一足先にバーディを決めていた澁野日向子に久しぶりのツアー優勝が転がり込んだ瞬間であった。
思わず目から涙がこぼれ、両手で顔を覆った澁野日向子だったが、「勝てなかった2年間を思い出しての涙でした」と試合後に取材陣に本音を洩らした。
女子ゴルフのスタンレー・レディス最終日は、4人が通算10アンダーで並ぶ大接戦になった。
澁野日向子、木村彩子、ぺ・ソンウ、高校3年のアマチュア佐藤心結(みゆ)の4人によるプレーオフで決着をつけることになったのである。
18番パー5で行われたプレーオフは、木村彩子が1ホール目でバーディを奪えず脱落。
2ホール目は、澁野とぺ・ソンウがバーディチャンスにつけたのに、アマチュアの佐藤は3打目をピンに当てる不運があって、ボールは7メートルほど戻ってしまった。

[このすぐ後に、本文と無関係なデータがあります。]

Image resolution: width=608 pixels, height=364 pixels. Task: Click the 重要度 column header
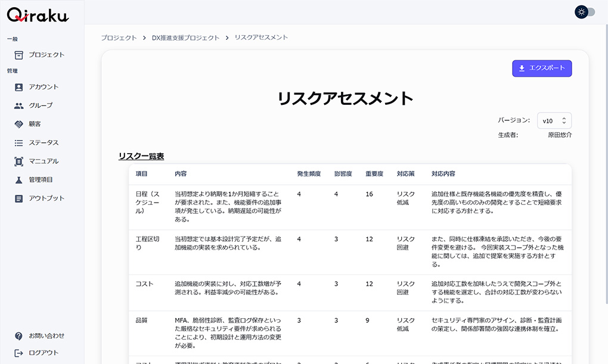tap(374, 174)
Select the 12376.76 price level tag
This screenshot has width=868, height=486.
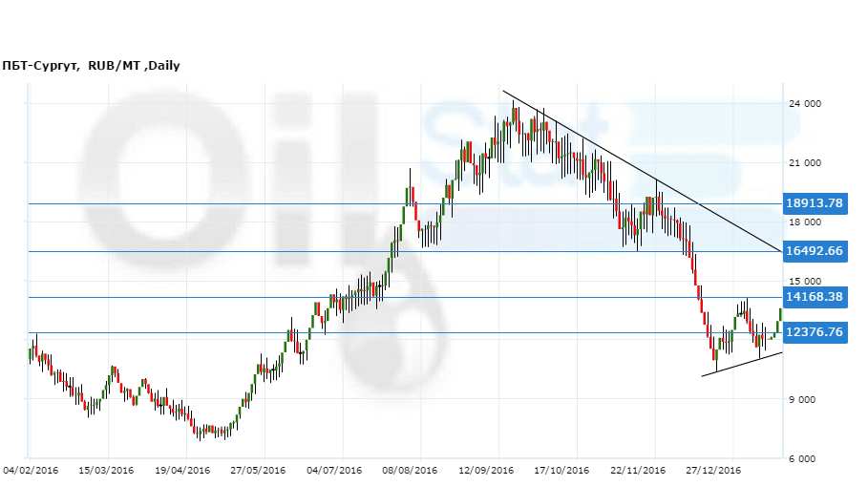point(814,332)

結局、アマチュア優勝はならなかったが、佐藤心結の健闘は大会関係者の賞賛を浴びた。
澁野日向子は2019年の大王製紙エリエールレディス以来、686日振りの優勝でツアー通算5勝目となった。
澁野は、このところ3戦連続でTOP10入りして好調を維持していたのは確かだ。
だが、この日のスタート前は特に優勝を意識することもなく、”悔いの残らないようにやろう“と心掛けていただけだった。

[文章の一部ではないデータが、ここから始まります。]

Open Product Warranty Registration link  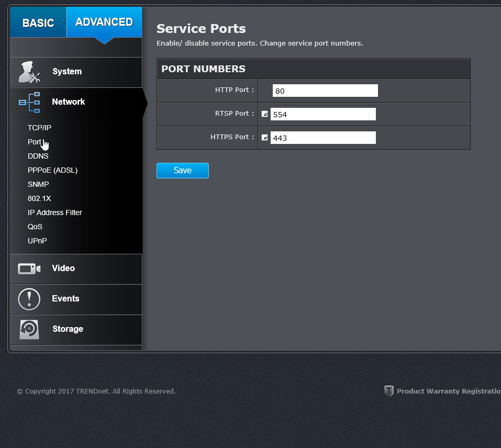pyautogui.click(x=449, y=391)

一時は首位と4打差まで離されたが、この日は最後まで食い下がった。
バックナインに入って、13,14番の連続バーディで失くしていた自信を取り戻す感覚があったのかも知れない。
15番でバンカーに落としてボギーを叩いたが、「ここまで来たらギアを上げていかないと後々悔いが残る」と“本気の澁野”になっていた。
首位と1打差で迎えた最終18番のパー5で、第3打は残り95ヤード。
ロフト52度のウエッジで1メートルにピタリと止めてみせた。
“シブ子、集大成の1打”でバーディフィニッシュしてプレーオフに持ち込んだのである。
優勝インタビューには落ち着いて答える澁野日向子がいた。
「久し振りのプレーオフでしたし、緊張感のある優勝争いも久し振りでした。優勝するのも2年ぶりだったので、プレーオフはすごく緊張したんですが最後まで自分らしくプレー出来たと思います」としっかりした口調で話し続けた。
これまでの2年間の苦労も振り返りながら「正直、こんなに早く勝てると思わなかったので、不思議な気持ちだけどすごく嬉しい」と喜びを語り、最後に大会主催者のスタンレー電気の皆様、東名カントリークラブの皆様などに「ありがとうございました」と感謝の言葉を述べて挨拶を締めくくった。
2019年の「全英女子オープン」を制し、“スマイルシンデレラ”として一躍国民的ヒロインになった澁野日向子は“メジャーで勝つことの重み”に翻弄されてきたと言っていいだろう。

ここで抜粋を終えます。